Rows showing where targets appear
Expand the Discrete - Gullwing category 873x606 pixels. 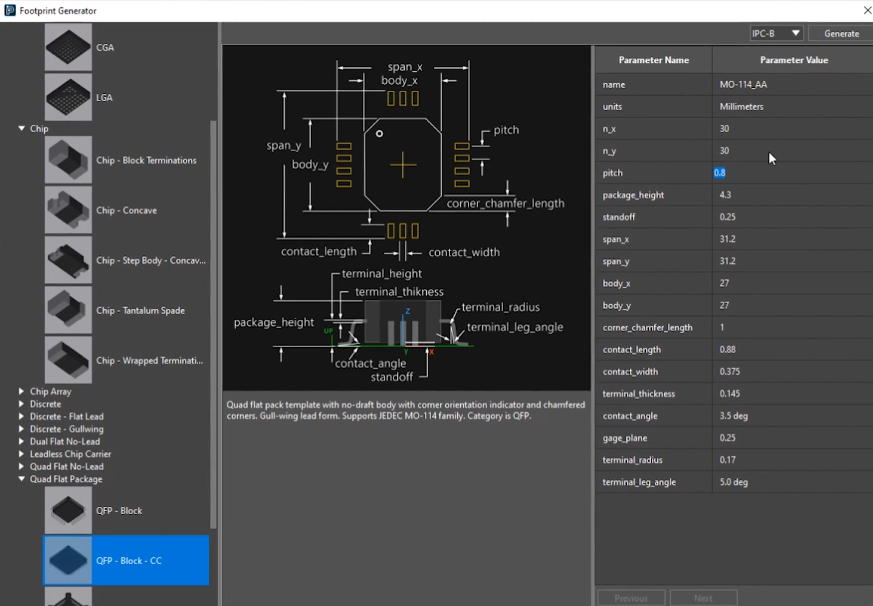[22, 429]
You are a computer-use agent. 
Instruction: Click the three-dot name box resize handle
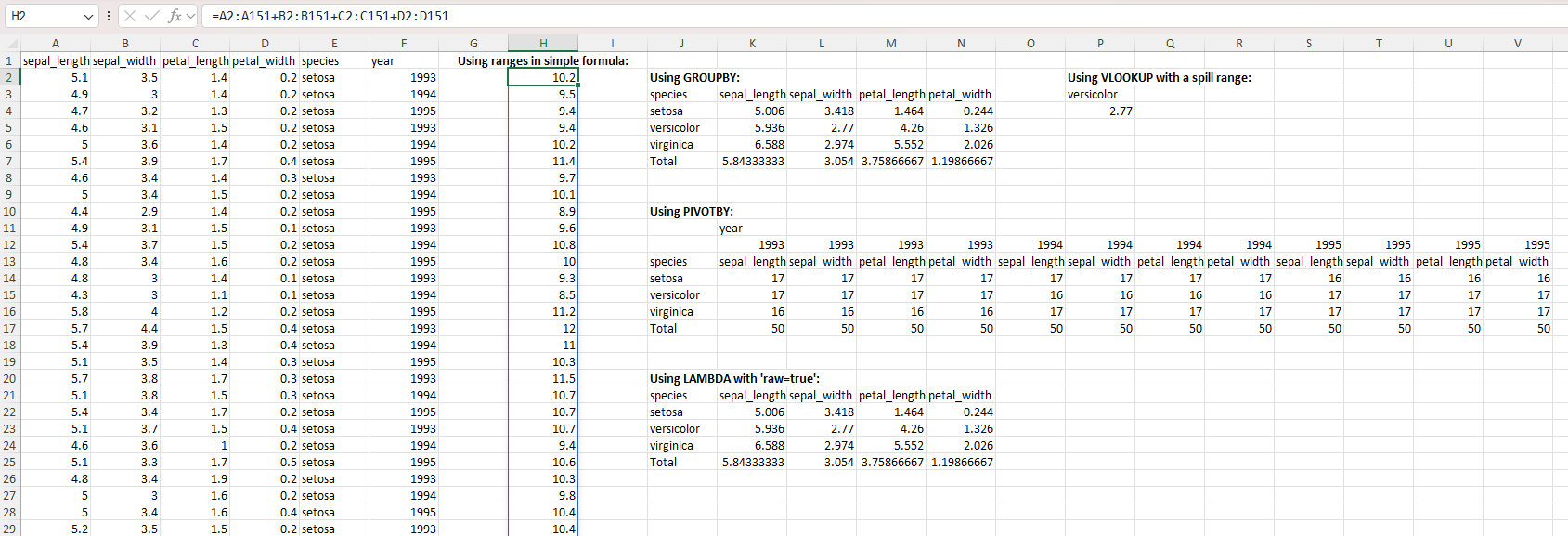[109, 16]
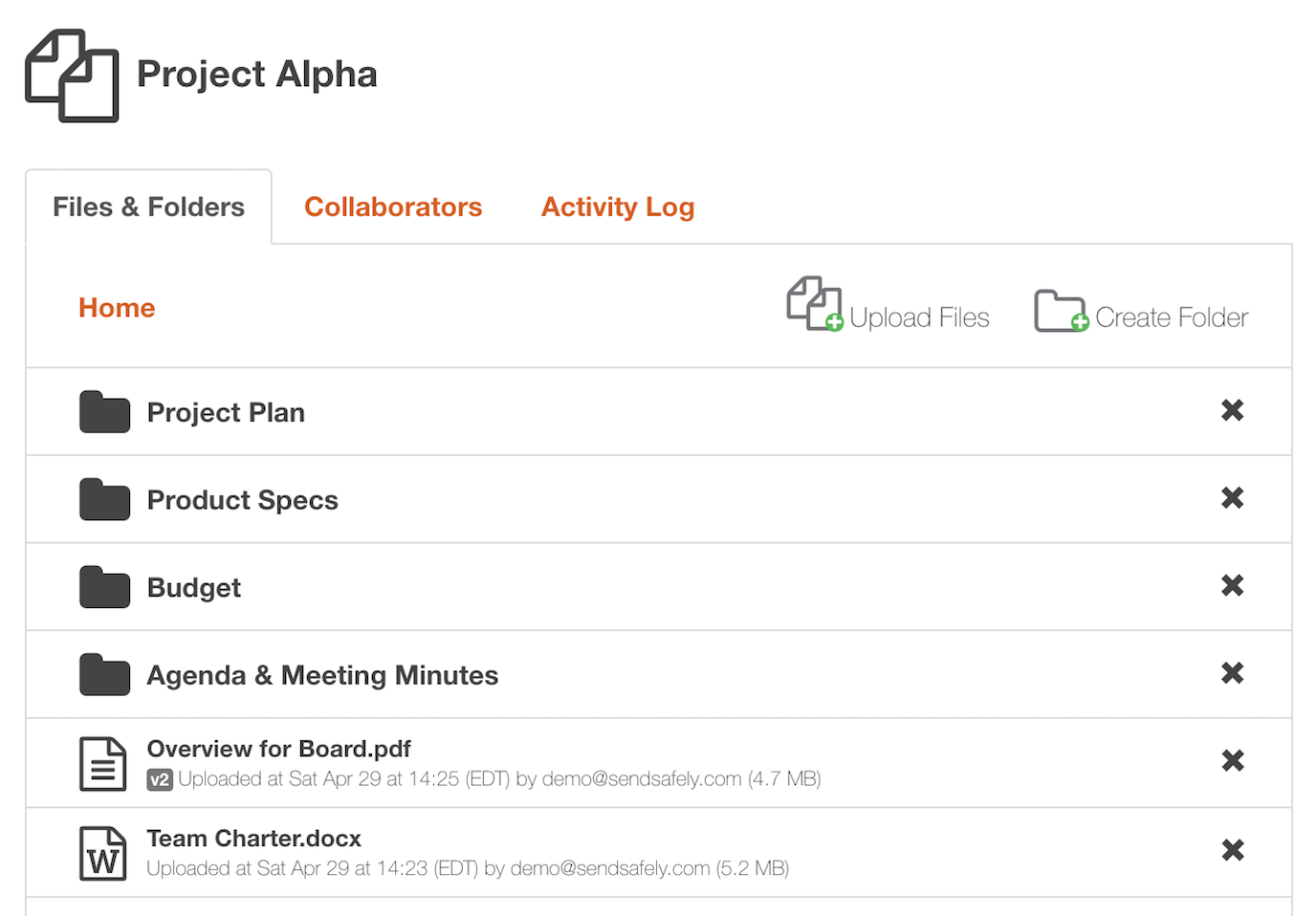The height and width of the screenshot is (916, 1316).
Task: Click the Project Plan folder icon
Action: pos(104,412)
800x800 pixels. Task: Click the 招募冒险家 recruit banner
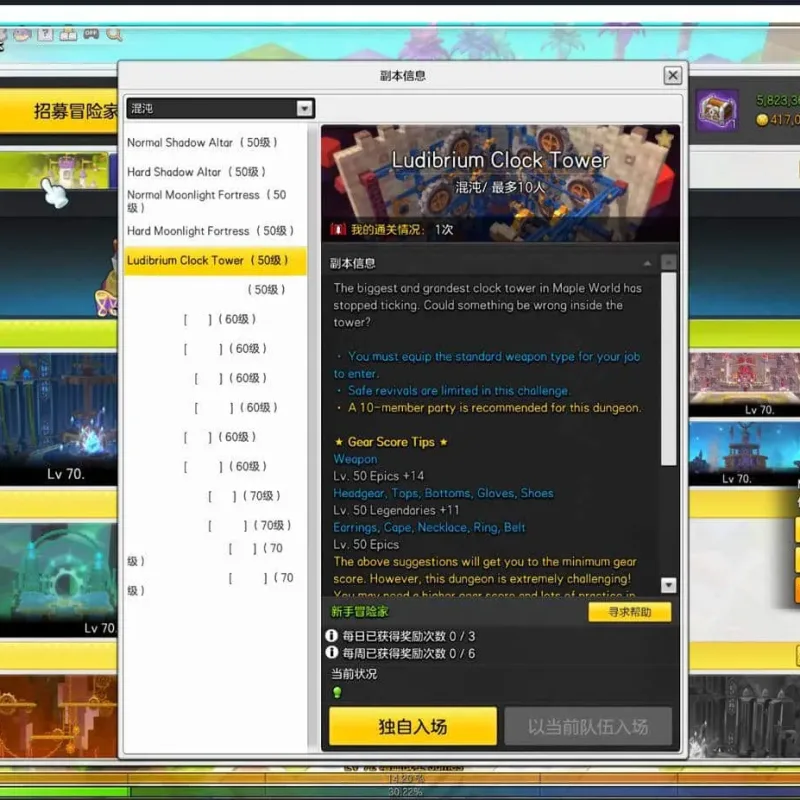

--

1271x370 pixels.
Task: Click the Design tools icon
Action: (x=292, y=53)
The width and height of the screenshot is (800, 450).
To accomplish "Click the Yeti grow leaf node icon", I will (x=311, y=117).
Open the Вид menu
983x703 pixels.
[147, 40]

**WORK TO COMPLETE:** Please state how many lines of the material above contain the string "icon", treating uppercase and lowercase as different, and reply with the number alone.

**ANSWER TO THE PROBLEM:** 3